### Extracted records
========================
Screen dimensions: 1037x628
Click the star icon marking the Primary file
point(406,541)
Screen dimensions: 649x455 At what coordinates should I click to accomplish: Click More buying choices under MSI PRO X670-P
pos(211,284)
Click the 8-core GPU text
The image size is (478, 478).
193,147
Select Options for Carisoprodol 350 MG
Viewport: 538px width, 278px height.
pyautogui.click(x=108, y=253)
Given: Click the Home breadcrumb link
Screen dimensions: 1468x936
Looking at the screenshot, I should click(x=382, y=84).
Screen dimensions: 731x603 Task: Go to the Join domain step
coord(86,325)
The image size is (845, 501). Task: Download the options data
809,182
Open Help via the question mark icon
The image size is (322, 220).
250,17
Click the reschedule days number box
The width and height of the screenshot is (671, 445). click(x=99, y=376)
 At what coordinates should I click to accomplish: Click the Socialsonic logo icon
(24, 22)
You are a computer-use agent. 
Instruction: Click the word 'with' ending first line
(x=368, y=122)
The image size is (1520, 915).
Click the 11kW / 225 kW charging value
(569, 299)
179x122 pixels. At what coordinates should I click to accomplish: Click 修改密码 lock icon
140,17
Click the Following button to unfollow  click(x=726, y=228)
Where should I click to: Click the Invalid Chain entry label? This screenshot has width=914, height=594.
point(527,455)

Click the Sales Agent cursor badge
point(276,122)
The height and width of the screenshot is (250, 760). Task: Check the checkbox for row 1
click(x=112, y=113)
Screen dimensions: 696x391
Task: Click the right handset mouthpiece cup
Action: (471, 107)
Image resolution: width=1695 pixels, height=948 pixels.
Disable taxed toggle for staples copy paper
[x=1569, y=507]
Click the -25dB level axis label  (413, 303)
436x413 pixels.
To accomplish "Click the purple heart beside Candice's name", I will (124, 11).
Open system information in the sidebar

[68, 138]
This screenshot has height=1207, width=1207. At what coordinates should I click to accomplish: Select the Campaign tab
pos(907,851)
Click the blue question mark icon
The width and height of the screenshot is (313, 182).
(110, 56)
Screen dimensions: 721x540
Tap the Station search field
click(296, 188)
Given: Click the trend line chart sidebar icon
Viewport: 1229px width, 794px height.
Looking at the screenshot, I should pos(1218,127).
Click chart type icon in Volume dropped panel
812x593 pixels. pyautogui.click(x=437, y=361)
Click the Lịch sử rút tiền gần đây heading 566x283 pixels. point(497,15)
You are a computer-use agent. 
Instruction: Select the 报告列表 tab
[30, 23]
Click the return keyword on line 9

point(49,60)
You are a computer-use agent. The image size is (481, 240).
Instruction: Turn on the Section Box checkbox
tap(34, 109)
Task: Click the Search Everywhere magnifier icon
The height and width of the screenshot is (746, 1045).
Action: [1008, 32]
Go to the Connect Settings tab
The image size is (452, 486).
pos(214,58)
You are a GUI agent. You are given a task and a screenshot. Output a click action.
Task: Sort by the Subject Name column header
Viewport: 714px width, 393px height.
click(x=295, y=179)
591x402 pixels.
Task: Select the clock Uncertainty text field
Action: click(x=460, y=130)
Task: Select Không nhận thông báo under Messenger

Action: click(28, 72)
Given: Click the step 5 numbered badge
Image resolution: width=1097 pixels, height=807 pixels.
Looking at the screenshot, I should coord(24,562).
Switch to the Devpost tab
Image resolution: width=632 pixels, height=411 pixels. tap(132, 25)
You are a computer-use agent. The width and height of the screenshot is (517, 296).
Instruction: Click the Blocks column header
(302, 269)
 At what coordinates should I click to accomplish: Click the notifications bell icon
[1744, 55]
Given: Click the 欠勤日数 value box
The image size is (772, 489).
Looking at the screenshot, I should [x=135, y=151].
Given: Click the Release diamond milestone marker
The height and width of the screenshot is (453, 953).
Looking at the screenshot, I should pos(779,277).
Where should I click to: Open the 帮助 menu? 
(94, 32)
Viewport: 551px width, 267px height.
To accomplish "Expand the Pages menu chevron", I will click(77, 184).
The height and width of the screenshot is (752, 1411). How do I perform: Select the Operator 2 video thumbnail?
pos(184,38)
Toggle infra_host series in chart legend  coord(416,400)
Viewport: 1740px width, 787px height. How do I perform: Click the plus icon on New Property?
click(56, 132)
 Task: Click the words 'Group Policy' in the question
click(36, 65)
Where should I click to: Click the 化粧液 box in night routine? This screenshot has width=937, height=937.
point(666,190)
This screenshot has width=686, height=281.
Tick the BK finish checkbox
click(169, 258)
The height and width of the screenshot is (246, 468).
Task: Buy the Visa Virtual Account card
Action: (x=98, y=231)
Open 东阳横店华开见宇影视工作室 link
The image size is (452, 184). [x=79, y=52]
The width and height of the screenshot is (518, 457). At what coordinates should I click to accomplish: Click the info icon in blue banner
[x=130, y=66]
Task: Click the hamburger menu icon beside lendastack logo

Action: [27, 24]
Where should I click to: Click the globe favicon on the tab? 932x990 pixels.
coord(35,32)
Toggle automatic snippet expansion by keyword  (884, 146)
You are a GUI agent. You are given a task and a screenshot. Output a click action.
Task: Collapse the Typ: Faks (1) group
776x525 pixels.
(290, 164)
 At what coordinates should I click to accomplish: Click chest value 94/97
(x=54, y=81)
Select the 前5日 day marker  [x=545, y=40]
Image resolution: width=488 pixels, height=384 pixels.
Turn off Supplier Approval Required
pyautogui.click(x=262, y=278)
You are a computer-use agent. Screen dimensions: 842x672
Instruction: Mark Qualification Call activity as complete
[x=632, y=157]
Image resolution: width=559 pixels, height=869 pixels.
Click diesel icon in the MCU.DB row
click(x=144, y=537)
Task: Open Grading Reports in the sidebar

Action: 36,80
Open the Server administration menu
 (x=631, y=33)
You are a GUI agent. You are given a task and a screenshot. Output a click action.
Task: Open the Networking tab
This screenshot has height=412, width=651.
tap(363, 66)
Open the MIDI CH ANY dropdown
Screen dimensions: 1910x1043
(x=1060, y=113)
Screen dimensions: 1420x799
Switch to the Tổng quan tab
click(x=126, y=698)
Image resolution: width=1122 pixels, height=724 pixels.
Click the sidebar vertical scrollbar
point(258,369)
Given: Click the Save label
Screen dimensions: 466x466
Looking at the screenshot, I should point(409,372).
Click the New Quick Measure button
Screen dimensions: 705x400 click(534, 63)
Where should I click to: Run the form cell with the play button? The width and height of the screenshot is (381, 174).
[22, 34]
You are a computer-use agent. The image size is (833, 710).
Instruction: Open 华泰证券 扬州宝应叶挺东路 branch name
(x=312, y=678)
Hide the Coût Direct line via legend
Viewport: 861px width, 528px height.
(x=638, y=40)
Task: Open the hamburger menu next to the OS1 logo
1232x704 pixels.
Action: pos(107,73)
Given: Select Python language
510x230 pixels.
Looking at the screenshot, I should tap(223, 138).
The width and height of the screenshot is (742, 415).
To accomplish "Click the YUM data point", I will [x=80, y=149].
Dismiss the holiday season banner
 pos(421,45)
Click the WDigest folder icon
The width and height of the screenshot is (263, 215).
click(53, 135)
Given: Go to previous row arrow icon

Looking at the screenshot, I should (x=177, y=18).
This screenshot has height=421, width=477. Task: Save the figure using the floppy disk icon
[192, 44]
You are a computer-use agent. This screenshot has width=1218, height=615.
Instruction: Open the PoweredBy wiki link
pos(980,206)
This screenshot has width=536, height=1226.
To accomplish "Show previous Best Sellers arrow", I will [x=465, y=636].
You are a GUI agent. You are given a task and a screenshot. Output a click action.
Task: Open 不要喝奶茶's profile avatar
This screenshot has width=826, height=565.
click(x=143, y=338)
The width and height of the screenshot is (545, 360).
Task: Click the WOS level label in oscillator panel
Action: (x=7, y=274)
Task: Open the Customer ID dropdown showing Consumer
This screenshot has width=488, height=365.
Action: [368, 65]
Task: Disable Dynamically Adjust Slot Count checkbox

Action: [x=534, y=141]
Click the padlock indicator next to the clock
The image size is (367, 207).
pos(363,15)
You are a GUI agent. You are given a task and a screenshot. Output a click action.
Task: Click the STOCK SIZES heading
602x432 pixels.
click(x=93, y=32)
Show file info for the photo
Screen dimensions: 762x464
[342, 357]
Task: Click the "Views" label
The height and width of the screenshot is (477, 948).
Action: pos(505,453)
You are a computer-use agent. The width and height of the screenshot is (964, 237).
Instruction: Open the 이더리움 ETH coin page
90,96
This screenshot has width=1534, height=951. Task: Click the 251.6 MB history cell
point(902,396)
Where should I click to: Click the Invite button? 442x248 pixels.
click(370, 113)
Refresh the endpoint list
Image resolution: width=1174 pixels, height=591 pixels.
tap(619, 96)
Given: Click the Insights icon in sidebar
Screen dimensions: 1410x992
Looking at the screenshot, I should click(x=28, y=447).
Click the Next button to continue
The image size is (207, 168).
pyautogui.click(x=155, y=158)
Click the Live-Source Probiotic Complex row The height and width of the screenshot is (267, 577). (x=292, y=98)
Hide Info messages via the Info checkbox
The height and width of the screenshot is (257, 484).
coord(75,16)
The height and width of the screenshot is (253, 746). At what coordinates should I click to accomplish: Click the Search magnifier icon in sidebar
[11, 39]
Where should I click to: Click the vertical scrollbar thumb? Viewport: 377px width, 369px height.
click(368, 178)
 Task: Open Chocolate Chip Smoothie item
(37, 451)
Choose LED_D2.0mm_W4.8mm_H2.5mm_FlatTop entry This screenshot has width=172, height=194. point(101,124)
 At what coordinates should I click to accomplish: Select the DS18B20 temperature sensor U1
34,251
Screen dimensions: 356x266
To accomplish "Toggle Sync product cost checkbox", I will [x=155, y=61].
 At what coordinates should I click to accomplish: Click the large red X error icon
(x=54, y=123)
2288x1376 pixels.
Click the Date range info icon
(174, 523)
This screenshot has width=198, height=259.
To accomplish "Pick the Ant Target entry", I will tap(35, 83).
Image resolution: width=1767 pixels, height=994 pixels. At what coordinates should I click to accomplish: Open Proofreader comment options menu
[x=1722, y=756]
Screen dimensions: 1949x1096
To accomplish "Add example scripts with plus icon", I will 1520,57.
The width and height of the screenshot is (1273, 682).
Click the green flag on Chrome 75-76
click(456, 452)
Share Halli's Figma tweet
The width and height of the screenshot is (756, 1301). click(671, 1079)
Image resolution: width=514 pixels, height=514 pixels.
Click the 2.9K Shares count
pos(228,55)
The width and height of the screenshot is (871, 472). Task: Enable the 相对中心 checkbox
========================
### Task statement
Please reproduce the material above verbatim from the line with "Task: Disable Dynamically" to the line with "Choose LED_D2.0mm_W4.8mm_H2.5mm_FlatTop entry", including both of those lines.

### Result
Task: Disable Dynamically Adjust Slot Count checkbox

Action: [x=534, y=141]
Click the padlock indicator next to the clock
The image size is (367, 207).
pos(363,15)
You are a GUI agent. You are given a task and a screenshot. Output a click action.
Task: Click the STOCK SIZES heading
602x432 pixels.
click(x=93, y=32)
Show file info for the photo
Screen dimensions: 762x464
[342, 357]
Task: Click the "Views" label
The height and width of the screenshot is (477, 948).
Action: pos(505,453)
You are a computer-use agent. The width and height of the screenshot is (964, 237).
Instruction: Open the 이더리움 ETH coin page
90,96
This screenshot has width=1534, height=951. Task: Click the 251.6 MB history cell
point(902,396)
Where should I click to: Click the Invite button? 442x248 pixels.
click(370, 113)
Refresh the endpoint list
Image resolution: width=1174 pixels, height=591 pixels.
tap(619, 96)
Given: Click the Insights icon in sidebar
Screen dimensions: 1410x992
Looking at the screenshot, I should click(x=28, y=447).
Click the Next button to continue
The image size is (207, 168).
pyautogui.click(x=155, y=158)
Click the Live-Source Probiotic Complex row The height and width of the screenshot is (267, 577). (x=292, y=98)
Hide Info messages via the Info checkbox
The height and width of the screenshot is (257, 484).
coord(75,16)
The height and width of the screenshot is (253, 746). At what coordinates should I click to accomplish: Click the Search magnifier icon in sidebar
[11, 39]
Where should I click to: Click the vertical scrollbar thumb? Viewport: 377px width, 369px height.
click(368, 178)
 Task: Open Chocolate Chip Smoothie item
(37, 451)
Choose LED_D2.0mm_W4.8mm_H2.5mm_FlatTop entry This screenshot has width=172, height=194. point(101,124)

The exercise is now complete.